2005 Volume 2
Mass Hysteria Reigns
by Brett Nortjie
South African Constitutional CourtFor the last few months the media has been in the grip of mass hysteria centred in a complicated mix involving allegations of racism, the appointment of a new Chief Justice and government’s plans to control the judiciary.
Much of the media coverage has been sadly inane. Sunday Times and The Star limited their examination of candidates for Chief Justice to the candidates’ political connections. The valiant, incredibly obtuse plodders at the country’s largest newspapers seem oblivious to the fact that the Chief Justice is in many ways the top academic in our legal system. So we, the great unwashed, are at a loss as to whether our next Chief Justice has published any kind of scholarly work or made a new law in his entire professional life!
The culprits for the crisis the judiciary finds itself in, are easy to get hold of. They hang out at the Constitutional Court. Most members of the Constitutional Court would have been ANC front-benchers, if not Ministers, if they had not been ’deployed’ to the Constitutional Court.
So it is little wonder that the separation of powers between different branches of government -- a basic cornerstone of a democratic state -- was finessed by the CC when they certified that the Constitution complied with the constitutional principles negotiated at CODESA. The CC’s rationalisation was that there is no single acceptable model for the separation of powers between different branches of government.
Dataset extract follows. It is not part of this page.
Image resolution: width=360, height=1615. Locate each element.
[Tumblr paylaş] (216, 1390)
If the situation was not so desperate the vision of the Constitutional Collective being hoisted by its own petard would fill one with delight. But, we live in a country where the Legislature is firmly controlled by the Executive, where there is not even a semblance of parliamentary control over government departments, where corruption and mal-administration is rife. In other words, a failing state. A burgeoning kleptocracy.
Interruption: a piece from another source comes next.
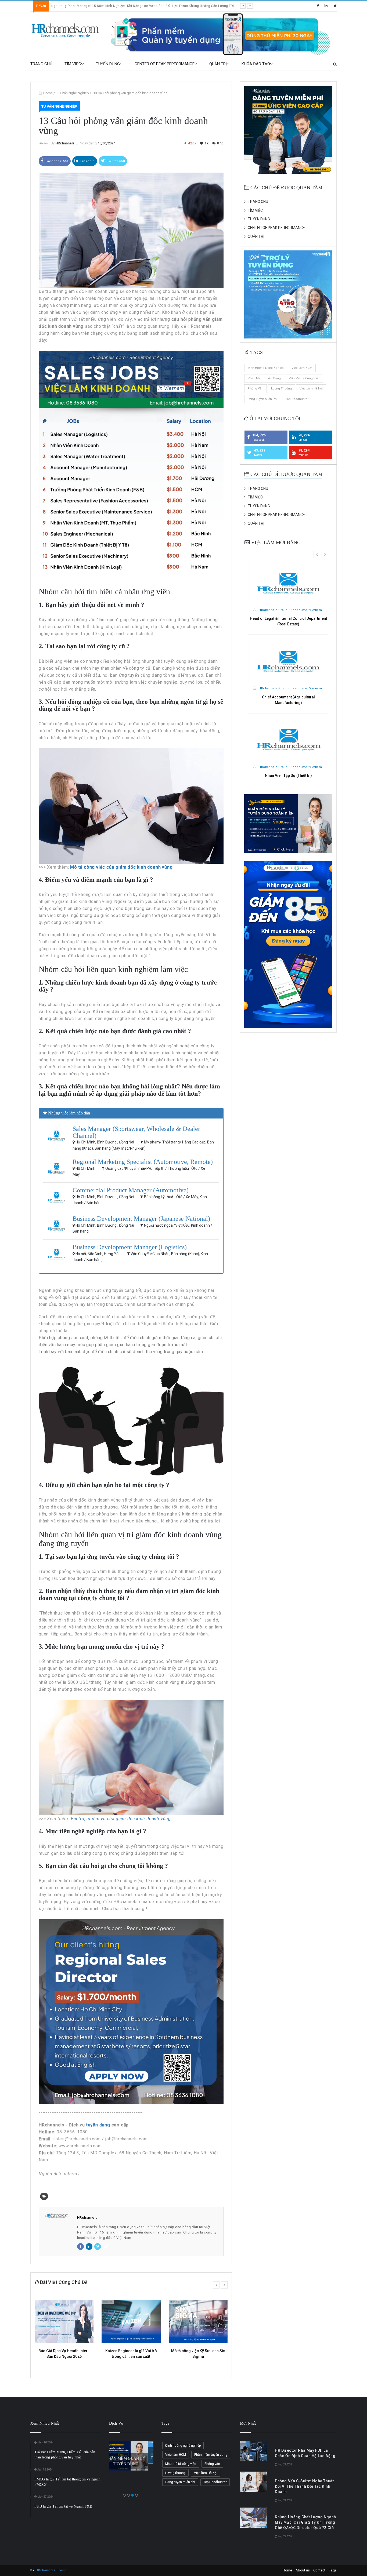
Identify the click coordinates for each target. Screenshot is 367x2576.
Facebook (56, 161)
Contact (319, 2570)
It is clear the ANC is presently engaged in another great push into turning this country into South-Zimbabwe by putting the framework in place to force its hegemonic control on the third branch of government.
S 5(3) of the Arms and Ammunition Act 75 of 1969 provided that the Registrar ’may issue licences in his discretion’ but that his discretion was subject to very clear criteria, most of which fell away with the arrival of democracy because they were unconstitutional.
This is what is known as a peremptory provision (made clear by the phrase ’subject to’) which means that the Registrar had to issue the licence in the absence of the very specific disqualifying grounds. Essentially, a ’shall issue’ system of firearms registration.
A lack of judicial control over the Central Firearms Register allowed a practice to develop that required one to prove a need for a firearm, in order to get a licence for it. This additional requirement of motivating a need was ultra vires, in other words, not authorised by the underlying Act, which meant that the CFR was acting unlawfully. Now, another ultra vires criterion is being imposed subject to which the Registrar exercises his discretion. The amorphous consideration of ”the applicant’s interest together with that of the society and the norms and values of the community.”
Judge Mahomed Ismail is an acting judge. The only way for him to get a permanent seat on the Bench is by not ticking off the ruling elite. Does that place his judgement in context?
What everyone forgets is that exercising control over the judiciary is as simple as picking up the phone and telling the Judge politely but firmly why you think he screwed up.
Phone! Ask Judge Ismail whether the judicial precedent he has created for imposing an arbitrary numeric limit on the amount of guns a person may own is consistent with S 25 of the Constitution which prohibits arbitrary deprivation of property? Ask Judge Ismail where the Arms and Ammunition Act required one to prove a need for a firearm in order to get a licence? Ask Judge Ismail where in the Arms and Ammunition Act he found the requirement for consideration of ”the applicant’s interest together with that of the society and the norms and values of the community?” Ask Judge Ismail to be kind enough to forward those policies in writing, since even in the pre-constitution era our common law protected us by requiring that an administrative body being guided by a policy in the exercise of its discretion had to furnish that applicant with the policy -- in black and white!
How hollow yesterday’s democracy celebrations ring!